**Required action:**
What lines in the material hold the string "Viewport"? Copy out each of them.

**Material provided:**

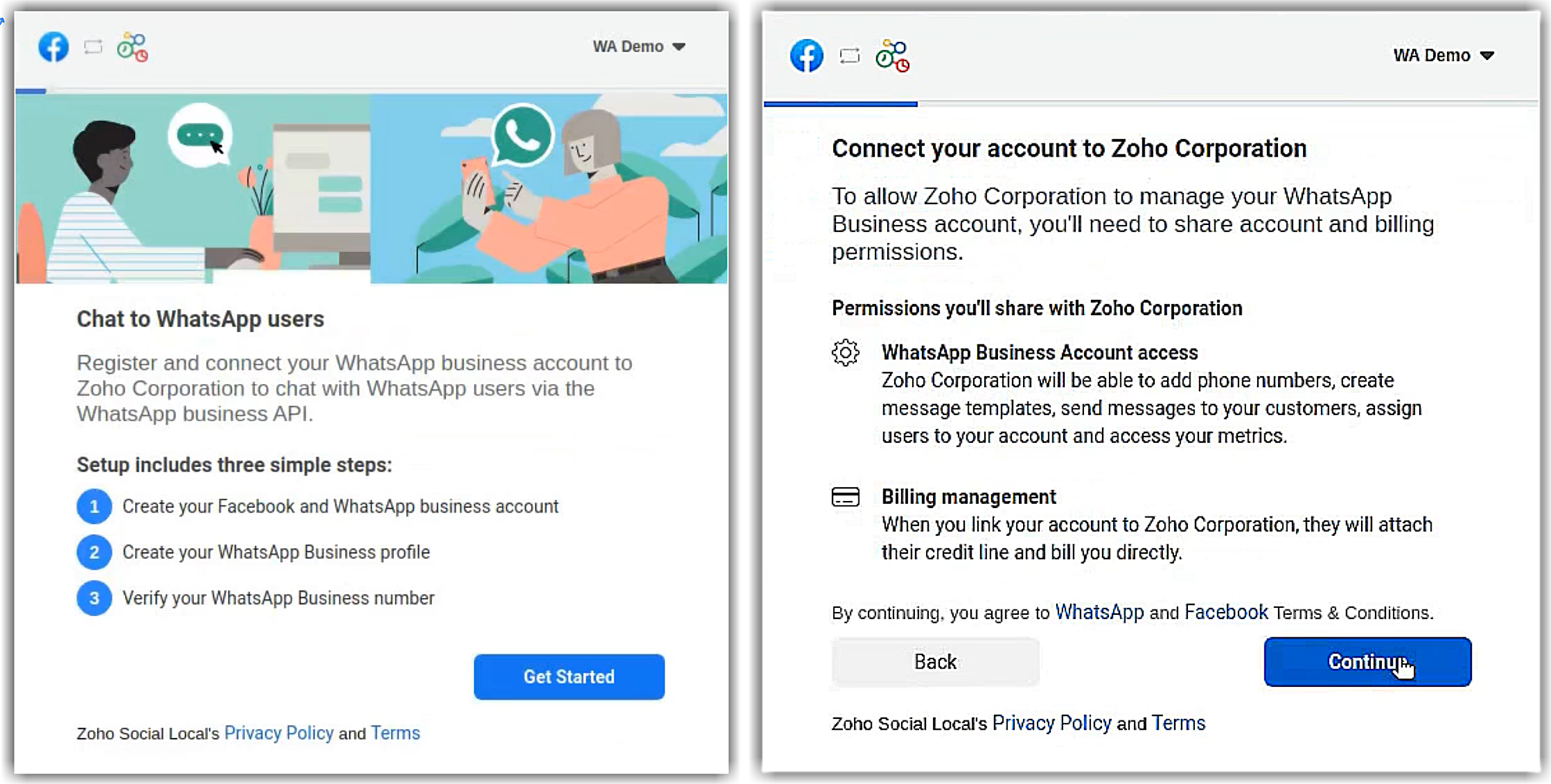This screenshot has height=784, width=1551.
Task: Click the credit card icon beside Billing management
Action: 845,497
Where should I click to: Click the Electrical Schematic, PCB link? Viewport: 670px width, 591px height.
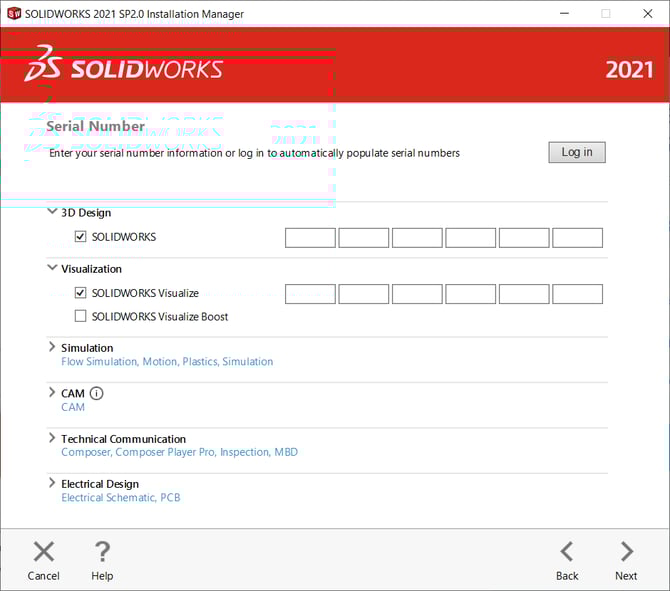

---

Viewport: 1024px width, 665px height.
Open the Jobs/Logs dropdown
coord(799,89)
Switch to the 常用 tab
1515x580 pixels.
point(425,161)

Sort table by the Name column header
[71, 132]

...

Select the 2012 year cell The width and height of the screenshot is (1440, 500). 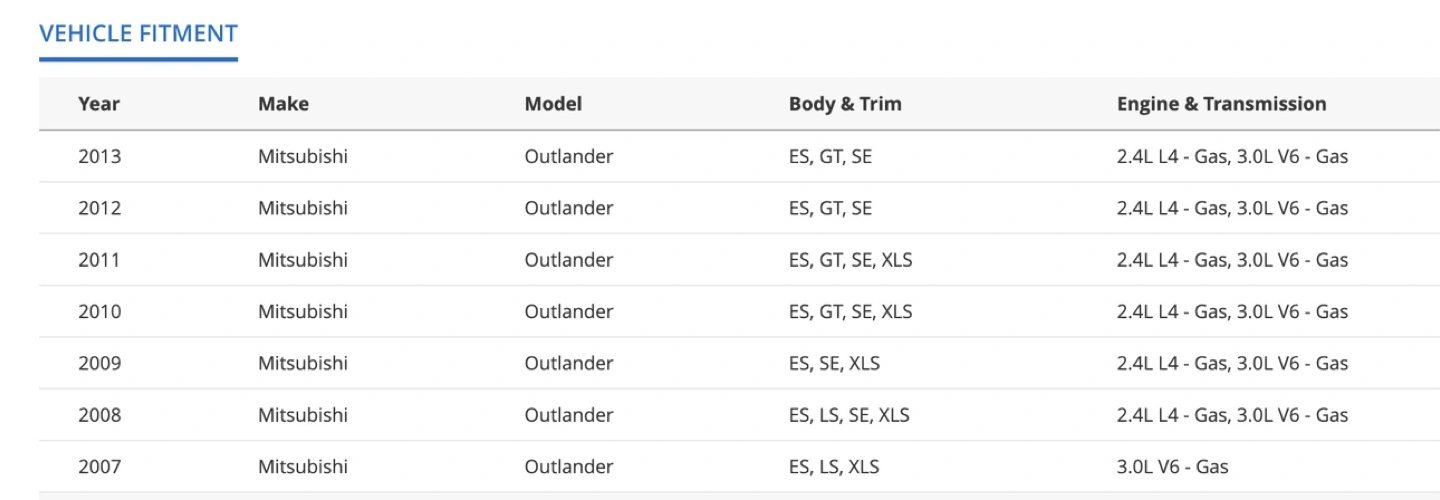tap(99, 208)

**Answer box:**
Where should I click to: Click the Electrical Schematic, PCB link? Viewport: 670px width, 591px height.
Viewport: 1024px width, 665px height.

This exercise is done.